Renvoyez sans la moindre modification le passage de l'extrait sur les discours de haine qui commence aux mots « Les discours de » et s'arrête après les mots « ces actions ? ».

§ **Extrait**
•••

« Une coalition d’actions peut être efficace »

Dr Jean Daniel Bombela Bombela, politologue, Université de Yaoundé II-Soa.

Les discours de haine et la xénophobie prennent, ces derniers temps, des proportions alarmantes au sein de notre société, et les pouvoirs publics ont pris une batterie de dispositions pour en venir à bout. Comment appréciez-vous ces actions ?
De prime abord, il faut souligner la dangerosité que ces messages ont, tant pour la cohésion sociale que pour le travail historique et contemporain de construction de notre unité. Ils sapent les efforts collectifs de construction d’un idéal commun de vivre ensemble. Ils sont cependant révélateurs de quelque chose qui semble être ici une fissure ou mieux, une fracture dans notre lien social. Les inégalités d’accès aux ressources, tout comme les options discursives et stratégiques de certains hommes politiques peuvent, à minima, apporter une explication à l’exacerbation de ces discours. A cet égard, les mesures gouvernementales sont salutaires et conservatoires pour le moins. Elles tirent la sonnette d’alarme. Elles nous mettent collectivement face à nos responsabilités. En optant tant pour la répression que pour la sensibilisation et l’éducation du grand public, le gouvernement actionne ses appareils répressifs et idéologiques. Seulement, ces solutions reposent sur une identification relative des coupables. Car il faut le souligner, si ces messages sont audibles et relayés, c’est parce que le problème ne se trouve pas uniquement chez les énonciateurs, mais ailleurs. Et c’est dans cet « ailleurs » qu’il faut avoir le courage de sonder profondément pour accompagner ces solutions.

•••

§ **Lignes fournies**
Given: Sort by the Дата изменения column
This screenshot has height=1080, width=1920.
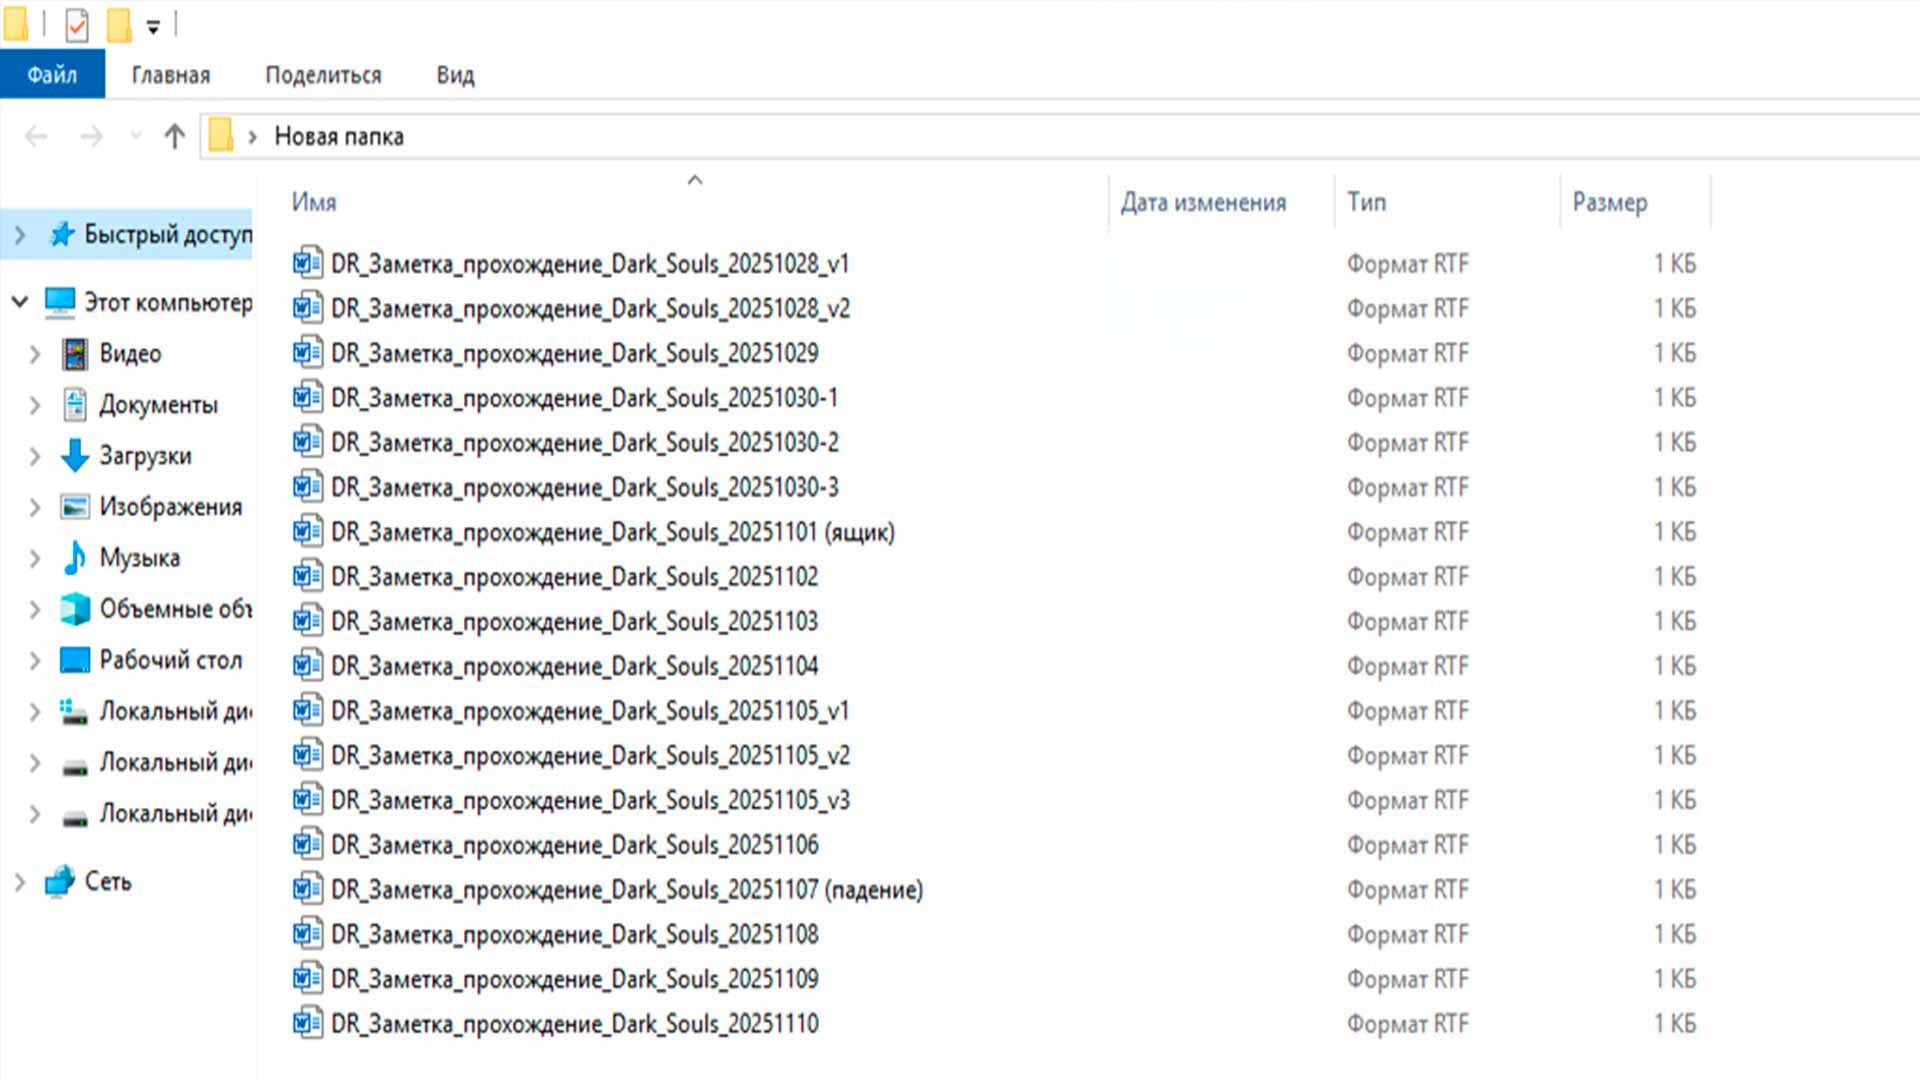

•••

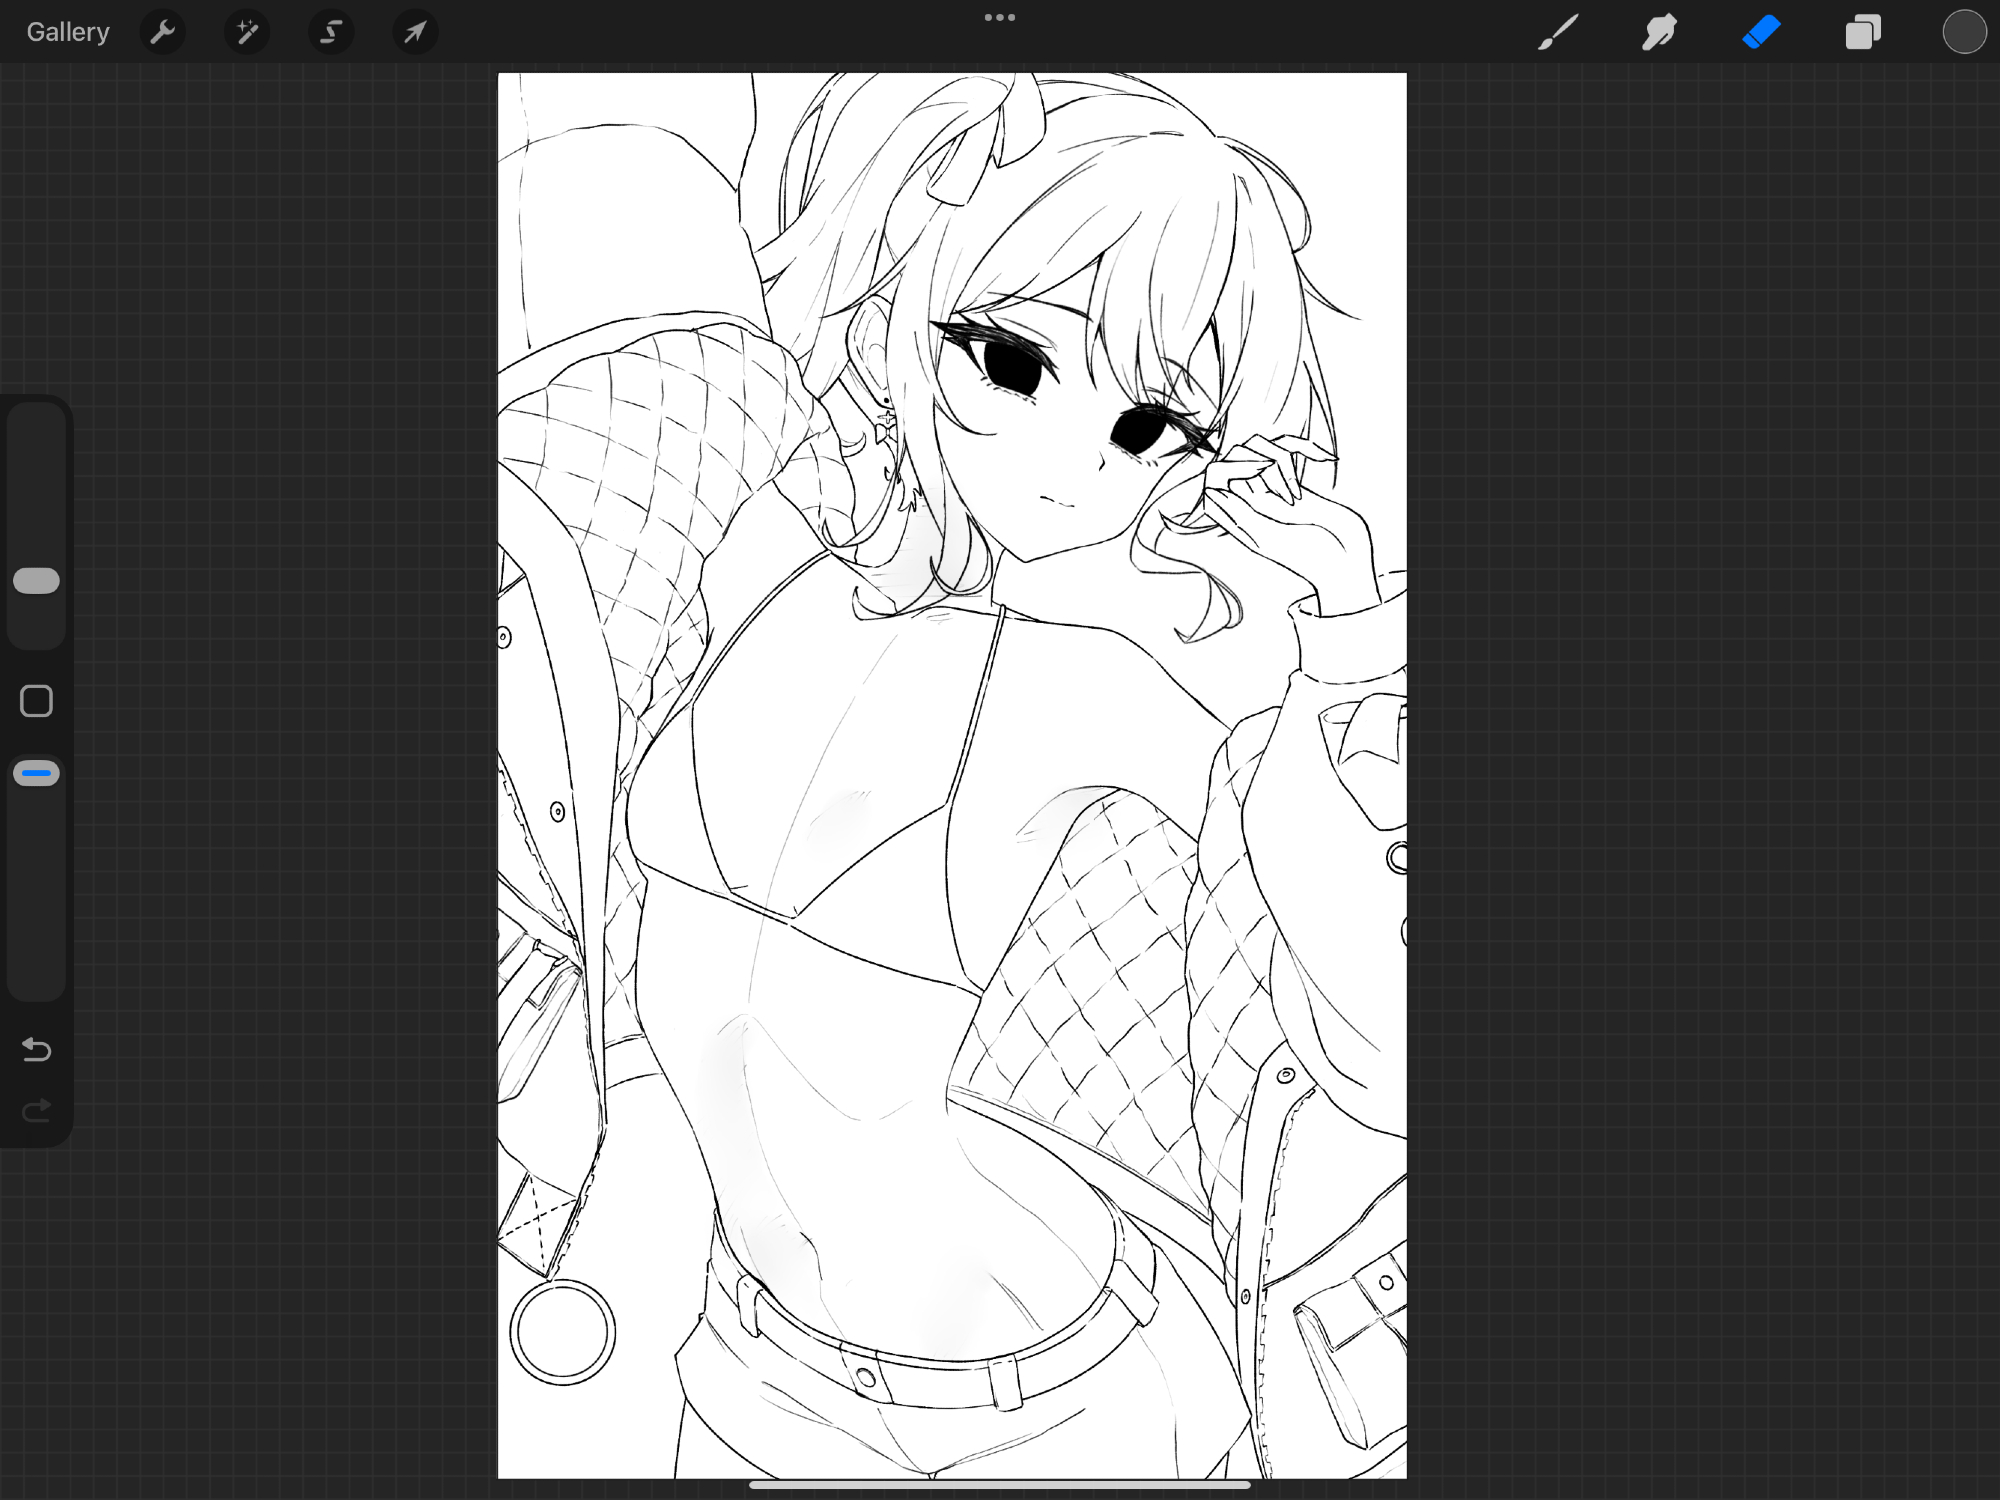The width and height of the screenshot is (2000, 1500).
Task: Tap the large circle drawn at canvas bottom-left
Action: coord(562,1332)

•••

§ **Résultat attendu**
Les discours de haine et la xénophobie prennent, ces derniers temps, des proportions alarmantes au sein de notre société, et les pouvoirs publics ont pris une batterie de dispositions pour en venir à bout. Comment appréciez-vous ces actions ?